Spec: [Exchange] Enrich target profiles — add druggability analysis and clinical context
Task ID: f9c96de8-748f-4ebd-8df4-b4af6f54abf9
Goal
Enrich the 155 targets in the targets table with real API-sourced druggability data: ChEMBL drug compounds, gene-specific clinical trials from ClinicalTrials.gov, and Claude-generated target-specific druggability analysis.
Acceptance Criteria
☑ Script fetches real drug/compound data from ChEMBL API per gene
☑ Script fetches gene-specific clinical trials from ClinicalTrials.gov
☑ Claude Haiku generates target-specific druggability rationale (not templates)

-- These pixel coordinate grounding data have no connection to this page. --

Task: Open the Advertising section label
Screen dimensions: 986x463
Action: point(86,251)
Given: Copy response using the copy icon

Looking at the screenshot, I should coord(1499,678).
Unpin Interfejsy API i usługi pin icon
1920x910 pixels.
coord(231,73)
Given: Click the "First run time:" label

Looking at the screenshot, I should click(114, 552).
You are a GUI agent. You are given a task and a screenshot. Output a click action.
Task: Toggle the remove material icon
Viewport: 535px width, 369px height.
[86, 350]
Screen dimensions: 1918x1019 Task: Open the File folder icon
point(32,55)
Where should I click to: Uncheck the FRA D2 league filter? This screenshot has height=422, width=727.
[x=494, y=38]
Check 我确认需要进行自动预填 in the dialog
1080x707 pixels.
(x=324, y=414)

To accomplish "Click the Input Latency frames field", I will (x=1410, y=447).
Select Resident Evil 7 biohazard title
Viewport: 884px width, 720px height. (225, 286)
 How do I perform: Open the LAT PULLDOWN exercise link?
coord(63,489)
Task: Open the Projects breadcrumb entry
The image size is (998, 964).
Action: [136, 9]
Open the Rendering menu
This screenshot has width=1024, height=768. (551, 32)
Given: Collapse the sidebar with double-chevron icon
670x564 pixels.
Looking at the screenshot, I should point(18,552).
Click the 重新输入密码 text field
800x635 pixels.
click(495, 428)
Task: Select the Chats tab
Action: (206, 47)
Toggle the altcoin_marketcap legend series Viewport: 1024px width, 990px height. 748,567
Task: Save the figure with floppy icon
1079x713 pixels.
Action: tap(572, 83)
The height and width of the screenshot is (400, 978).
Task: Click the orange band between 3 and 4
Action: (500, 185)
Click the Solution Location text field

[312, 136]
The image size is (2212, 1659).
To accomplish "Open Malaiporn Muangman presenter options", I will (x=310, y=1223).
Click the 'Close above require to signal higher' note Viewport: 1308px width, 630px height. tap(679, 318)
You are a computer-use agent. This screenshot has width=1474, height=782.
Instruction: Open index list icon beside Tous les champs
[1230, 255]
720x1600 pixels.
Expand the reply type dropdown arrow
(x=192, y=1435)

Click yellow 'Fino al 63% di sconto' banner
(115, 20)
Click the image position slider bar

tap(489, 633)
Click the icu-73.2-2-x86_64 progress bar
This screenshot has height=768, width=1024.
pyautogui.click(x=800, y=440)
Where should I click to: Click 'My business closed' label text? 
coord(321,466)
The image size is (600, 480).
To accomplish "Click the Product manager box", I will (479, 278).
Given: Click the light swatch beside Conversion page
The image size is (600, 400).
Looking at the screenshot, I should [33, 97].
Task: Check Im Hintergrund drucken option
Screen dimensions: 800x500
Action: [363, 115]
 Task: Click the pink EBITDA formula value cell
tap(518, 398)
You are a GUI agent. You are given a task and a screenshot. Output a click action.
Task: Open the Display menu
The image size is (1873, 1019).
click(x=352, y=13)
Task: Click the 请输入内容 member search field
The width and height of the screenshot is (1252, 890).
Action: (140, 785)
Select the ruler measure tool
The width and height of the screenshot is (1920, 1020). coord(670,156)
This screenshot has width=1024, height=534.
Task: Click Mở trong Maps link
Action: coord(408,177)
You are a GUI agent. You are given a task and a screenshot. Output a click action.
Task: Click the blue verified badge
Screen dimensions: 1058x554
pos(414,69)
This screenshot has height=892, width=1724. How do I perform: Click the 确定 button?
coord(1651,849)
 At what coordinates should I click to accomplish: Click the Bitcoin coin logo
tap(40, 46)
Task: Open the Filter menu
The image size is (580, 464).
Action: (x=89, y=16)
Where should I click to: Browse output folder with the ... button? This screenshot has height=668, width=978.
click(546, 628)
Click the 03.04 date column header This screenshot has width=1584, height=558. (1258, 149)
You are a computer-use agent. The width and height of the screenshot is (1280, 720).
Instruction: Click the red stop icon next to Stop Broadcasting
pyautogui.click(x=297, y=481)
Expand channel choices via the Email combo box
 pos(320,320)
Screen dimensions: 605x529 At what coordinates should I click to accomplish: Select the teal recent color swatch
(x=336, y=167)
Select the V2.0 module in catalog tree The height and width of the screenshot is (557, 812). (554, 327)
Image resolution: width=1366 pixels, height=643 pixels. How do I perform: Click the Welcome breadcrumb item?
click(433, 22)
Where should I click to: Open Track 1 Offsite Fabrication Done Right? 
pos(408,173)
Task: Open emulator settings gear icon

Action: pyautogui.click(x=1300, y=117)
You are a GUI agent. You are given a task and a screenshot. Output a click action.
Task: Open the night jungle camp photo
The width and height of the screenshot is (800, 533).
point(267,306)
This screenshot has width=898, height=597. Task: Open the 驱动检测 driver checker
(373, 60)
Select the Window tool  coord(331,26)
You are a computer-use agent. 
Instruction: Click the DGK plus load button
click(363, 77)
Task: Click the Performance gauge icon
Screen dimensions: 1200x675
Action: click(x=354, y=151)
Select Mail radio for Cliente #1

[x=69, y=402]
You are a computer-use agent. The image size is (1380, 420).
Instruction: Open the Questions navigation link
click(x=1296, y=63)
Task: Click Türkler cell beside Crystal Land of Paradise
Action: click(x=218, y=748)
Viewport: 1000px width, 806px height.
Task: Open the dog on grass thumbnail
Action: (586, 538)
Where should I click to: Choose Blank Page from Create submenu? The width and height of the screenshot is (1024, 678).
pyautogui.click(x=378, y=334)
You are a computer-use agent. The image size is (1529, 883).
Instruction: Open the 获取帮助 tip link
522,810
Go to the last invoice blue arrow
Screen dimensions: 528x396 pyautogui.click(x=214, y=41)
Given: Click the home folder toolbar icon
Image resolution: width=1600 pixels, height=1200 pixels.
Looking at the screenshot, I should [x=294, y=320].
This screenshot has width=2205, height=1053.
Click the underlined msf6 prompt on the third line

☑ Claude Haiku generates mechanism-of-action for targets with short/empty MoA
☑ Merges new drugs with existing, deduplicating by name
☑ Updates clinical_trial_phase to highest observed phase
☑ DB retry logic for concurrent access
☑ Logs to agent_performance table
☑ Dry-run mode for safe testing
Approach
Existing enrich_target_druggability.py uses template-based rationales — generic per target class
Built enrich_target_clinical_context.py that:
- Queries ChEMBL mechanism API for real drug compounds per gene
- Queries ClinicalTrials.gov with gene-specific search terms
- Uses Claude Haiku to generate target-specific analysis using real data
- Merges new data with existing, preserving manually curated entries
Ran on targets with template-based or shallow druggability dataWork Log
2026-04-02 18:25 PT — Slot 10
- Explored existing target infrastructure: 155 targets, all fields populated but with template-based data
- Built
enrich_target_clinical_context.py with ChEMBL + ClinicalTrials.gov + Claude Haiku pipeline
- Dry-run test: 3 targets processed, Claude generating 500-600 char rationales, ChEMBL finding compounds
- Ran enrichment on top 20 targets with weakest data
- Committed and pushed